Given request
From the piece on body positivity below, reproduce word for word the passage that begins with the words containing "Every time you" and ends with "it’s so hard.".

Page
----

Every time you hear this expression you think about how clichéd it is. Which is a shame, because it is something that we all should live by. I’ve been thinking a lot lately about body positivity and loving yourself, or not-loving yourself, and why it’s so hard.
Think about all the amazing things our bodies can do; like creating life, for example. That is just so freaking incredible. Yet, we wake up every morning and assess our body, compare weight loss photos, dwell on the fact that we ate a burger yesterday and grill ourselves for it (pun intended). We often compare ourselves to other women, despite knowing that every body is different and comparing ourselves is, to put it bluntly, stupid. We feel envy towards those who flaunt bodies we dream about and begin to make up stories in our head about who they are as a person and why they’re inferior to us, not because of who they actually are, we have no idea most of the time, but because we are so desperate to feel beautiful and worthy, that we thrive off bringing down the worth of others. Why don’t we wake up in the morning and think, ‘Wow, my body just spent the night repairing itself while I slept’, ‘How cool is it that I don’t have to think about how I’m going to get out of bed because my body naturally functions through my brain and I don’t even consciously think about it?’ or ‘I really enjoyed that burger I ate yesterday, and I make sure I nourish my body with a balanced diet, so I’m not going to give it a second thought’.
Obviously, those ‘thoughts’ are highly exaggerated, because let’s be real, who wakes up and thinks like that first thing in the morning? I definitely don’t. But hopefully you can see where I’m going with this. It is so important that we turn those negative thoughts, the kind that make you question if you should skip breakfast, into positive ones that remind us of what’s really important. Hopefully this can take us to a place where we can focus entirely on the things that really matter in life, and not get stuck in a constant cycle of regret, guilt and self-consciousness. Because if I’m honest, unless we make a conscious effort to truly love ourselves as we are, we never will.

----

Excerpted records

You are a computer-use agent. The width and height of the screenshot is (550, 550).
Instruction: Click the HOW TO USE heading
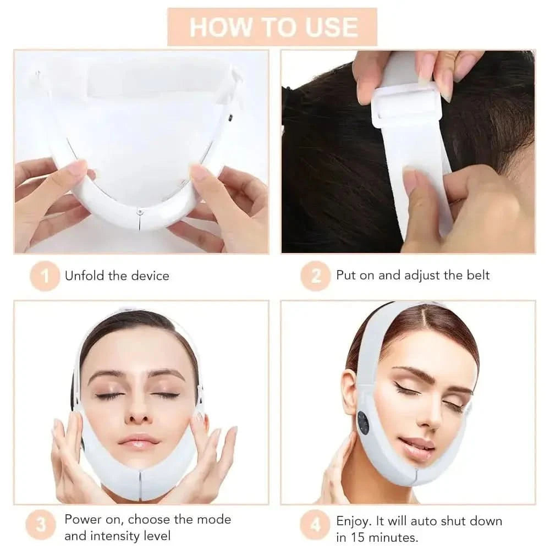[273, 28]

----

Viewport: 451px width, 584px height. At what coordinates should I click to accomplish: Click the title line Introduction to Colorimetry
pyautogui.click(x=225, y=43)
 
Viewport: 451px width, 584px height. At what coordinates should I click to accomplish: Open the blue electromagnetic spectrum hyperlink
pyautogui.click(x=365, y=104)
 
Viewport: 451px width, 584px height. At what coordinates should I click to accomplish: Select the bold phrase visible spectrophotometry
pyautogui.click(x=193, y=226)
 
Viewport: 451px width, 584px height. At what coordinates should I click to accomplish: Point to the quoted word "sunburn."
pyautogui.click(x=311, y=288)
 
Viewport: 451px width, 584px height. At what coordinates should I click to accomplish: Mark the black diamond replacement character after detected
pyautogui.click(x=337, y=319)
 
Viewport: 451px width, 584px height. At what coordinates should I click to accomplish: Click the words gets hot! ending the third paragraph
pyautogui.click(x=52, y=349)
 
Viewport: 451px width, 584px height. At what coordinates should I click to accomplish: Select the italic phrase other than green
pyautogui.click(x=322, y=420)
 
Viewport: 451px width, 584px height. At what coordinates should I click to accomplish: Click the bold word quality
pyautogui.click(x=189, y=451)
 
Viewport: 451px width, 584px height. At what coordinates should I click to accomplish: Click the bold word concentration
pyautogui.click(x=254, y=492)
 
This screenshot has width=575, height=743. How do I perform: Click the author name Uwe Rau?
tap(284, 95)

----

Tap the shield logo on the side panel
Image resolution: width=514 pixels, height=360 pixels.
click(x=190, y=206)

----

Response
Every time you hear this expression you think about how clichéd it is. Which is a shame, because it is something that we all should live by. I’ve been thinking a lot lately about body positivity and loving yourself, or not-loving yourself, and why it’s so hard.